RECORDS TO PROCESS

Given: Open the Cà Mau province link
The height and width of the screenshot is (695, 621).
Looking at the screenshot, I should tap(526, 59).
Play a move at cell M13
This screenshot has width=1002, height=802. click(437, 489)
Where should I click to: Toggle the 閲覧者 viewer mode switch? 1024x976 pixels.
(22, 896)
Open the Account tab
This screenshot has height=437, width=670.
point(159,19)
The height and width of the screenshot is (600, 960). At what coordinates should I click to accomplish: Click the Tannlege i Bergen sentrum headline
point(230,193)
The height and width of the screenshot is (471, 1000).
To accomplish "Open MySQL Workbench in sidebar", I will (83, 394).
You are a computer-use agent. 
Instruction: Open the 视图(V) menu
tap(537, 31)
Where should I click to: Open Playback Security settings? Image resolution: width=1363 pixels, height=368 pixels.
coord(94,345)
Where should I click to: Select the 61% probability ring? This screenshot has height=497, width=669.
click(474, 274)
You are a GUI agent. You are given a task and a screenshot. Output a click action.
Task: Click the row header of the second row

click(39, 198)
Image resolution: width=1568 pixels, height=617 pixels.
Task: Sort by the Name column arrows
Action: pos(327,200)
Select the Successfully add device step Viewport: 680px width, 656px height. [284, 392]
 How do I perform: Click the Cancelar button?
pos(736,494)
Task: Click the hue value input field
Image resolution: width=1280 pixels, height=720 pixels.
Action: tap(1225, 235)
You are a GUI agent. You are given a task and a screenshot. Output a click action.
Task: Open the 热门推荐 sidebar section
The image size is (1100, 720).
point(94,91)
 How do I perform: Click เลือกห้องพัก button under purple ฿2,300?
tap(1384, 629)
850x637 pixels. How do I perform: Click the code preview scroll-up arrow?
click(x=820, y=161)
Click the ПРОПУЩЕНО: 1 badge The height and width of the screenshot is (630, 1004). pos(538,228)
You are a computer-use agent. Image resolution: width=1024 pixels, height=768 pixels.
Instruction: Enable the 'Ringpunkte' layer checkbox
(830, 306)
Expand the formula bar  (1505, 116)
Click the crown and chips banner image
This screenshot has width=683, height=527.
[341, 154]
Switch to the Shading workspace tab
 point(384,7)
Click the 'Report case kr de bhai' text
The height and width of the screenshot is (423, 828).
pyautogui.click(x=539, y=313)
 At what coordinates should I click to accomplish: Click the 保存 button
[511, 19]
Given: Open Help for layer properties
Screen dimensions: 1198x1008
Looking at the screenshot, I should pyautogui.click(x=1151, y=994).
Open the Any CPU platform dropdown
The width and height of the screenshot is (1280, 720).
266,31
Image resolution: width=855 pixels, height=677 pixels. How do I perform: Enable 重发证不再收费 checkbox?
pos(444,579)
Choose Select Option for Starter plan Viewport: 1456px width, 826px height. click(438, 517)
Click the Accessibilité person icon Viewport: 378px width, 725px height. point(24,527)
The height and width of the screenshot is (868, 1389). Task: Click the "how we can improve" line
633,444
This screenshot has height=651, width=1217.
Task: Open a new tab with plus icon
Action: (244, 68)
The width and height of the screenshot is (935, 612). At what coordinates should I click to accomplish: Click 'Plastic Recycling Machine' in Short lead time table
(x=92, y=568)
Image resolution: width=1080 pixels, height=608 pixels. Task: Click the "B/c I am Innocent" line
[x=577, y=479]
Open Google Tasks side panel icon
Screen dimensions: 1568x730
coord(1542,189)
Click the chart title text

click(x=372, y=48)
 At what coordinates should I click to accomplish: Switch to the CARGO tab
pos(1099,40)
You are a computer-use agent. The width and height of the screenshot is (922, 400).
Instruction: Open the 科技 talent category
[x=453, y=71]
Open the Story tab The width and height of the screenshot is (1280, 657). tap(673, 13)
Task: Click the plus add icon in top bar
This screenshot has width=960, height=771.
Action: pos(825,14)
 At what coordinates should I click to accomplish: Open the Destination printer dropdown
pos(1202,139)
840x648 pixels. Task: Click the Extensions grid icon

PROBLEM REQUIREMENTS
Give every entry again, exactly as it reads.

YOUR RESPONSE
Given: Open the Cà Mau province link
The height and width of the screenshot is (695, 621).
Looking at the screenshot, I should tap(526, 59).
Play a move at cell M13
This screenshot has width=1002, height=802. click(437, 489)
Where should I click to: Toggle the 閲覧者 viewer mode switch? 1024x976 pixels.
(22, 896)
Open the Account tab
This screenshot has height=437, width=670.
point(159,19)
The height and width of the screenshot is (600, 960). At what coordinates should I click to accomplish: Click the Tannlege i Bergen sentrum headline
point(230,193)
The height and width of the screenshot is (471, 1000).
To accomplish "Open MySQL Workbench in sidebar", I will (83, 394).
You are a computer-use agent. 
Instruction: Open the 视图(V) menu
tap(537, 31)
Where should I click to: Open Playback Security settings? Image resolution: width=1363 pixels, height=368 pixels.
coord(94,345)
Where should I click to: Select the 61% probability ring? This screenshot has height=497, width=669.
click(474, 274)
You are a GUI agent. You are given a task and a screenshot. Output a click action.
Task: Click the row header of the second row

click(39, 198)
Image resolution: width=1568 pixels, height=617 pixels.
Task: Sort by the Name column arrows
Action: pos(327,200)
Select the Successfully add device step Viewport: 680px width, 656px height. [284, 392]
 How do I perform: Click the Cancelar button?
pos(736,494)
Task: Click the hue value input field
Image resolution: width=1280 pixels, height=720 pixels.
Action: tap(1225, 235)
You are a GUI agent. You are given a task and a screenshot. Output a click action.
Task: Open the 热门推荐 sidebar section
The image size is (1100, 720).
point(94,91)
 How do I perform: Click เลือกห้องพัก button under purple ฿2,300?
tap(1384, 629)
850x637 pixels. How do I perform: Click the code preview scroll-up arrow?
click(x=820, y=161)
Click the ПРОПУЩЕНО: 1 badge The height and width of the screenshot is (630, 1004). pos(538,228)
You are a computer-use agent. Image resolution: width=1024 pixels, height=768 pixels.
Instruction: Enable the 'Ringpunkte' layer checkbox
(830, 306)
Expand the formula bar  (1505, 116)
Click the crown and chips banner image
This screenshot has width=683, height=527.
[341, 154]
Switch to the Shading workspace tab
 point(384,7)
Click the 'Report case kr de bhai' text
The height and width of the screenshot is (423, 828).
pyautogui.click(x=539, y=313)
 At what coordinates should I click to accomplish: Click the 保存 button
[511, 19]
Given: Open Help for layer properties
Screen dimensions: 1198x1008
Looking at the screenshot, I should pyautogui.click(x=1151, y=994).
Open the Any CPU platform dropdown
The width and height of the screenshot is (1280, 720).
266,31
Image resolution: width=855 pixels, height=677 pixels. How do I perform: Enable 重发证不再收费 checkbox?
pos(444,579)
Choose Select Option for Starter plan Viewport: 1456px width, 826px height. click(438, 517)
Click the Accessibilité person icon Viewport: 378px width, 725px height. point(24,527)
The height and width of the screenshot is (868, 1389). Task: Click the "how we can improve" line
633,444
This screenshot has height=651, width=1217.
Task: Open a new tab with plus icon
Action: (244, 68)
The width and height of the screenshot is (935, 612). At what coordinates should I click to accomplish: Click 'Plastic Recycling Machine' in Short lead time table
(x=92, y=568)
Image resolution: width=1080 pixels, height=608 pixels. Task: Click the "B/c I am Innocent" line
[x=577, y=479]
Open Google Tasks side panel icon
Screen dimensions: 1568x730
coord(1542,189)
Click the chart title text

click(x=372, y=48)
 At what coordinates should I click to accomplish: Switch to the CARGO tab
pos(1099,40)
You are a computer-use agent. The width and height of the screenshot is (922, 400).
Instruction: Open the 科技 talent category
[x=453, y=71]
Open the Story tab The width and height of the screenshot is (1280, 657). tap(673, 13)
Task: Click the plus add icon in top bar
This screenshot has width=960, height=771.
Action: pos(825,14)
 At what coordinates should I click to accomplish: Open the Destination printer dropdown
pos(1202,139)
840x648 pixels. Task: Click the Extensions grid icon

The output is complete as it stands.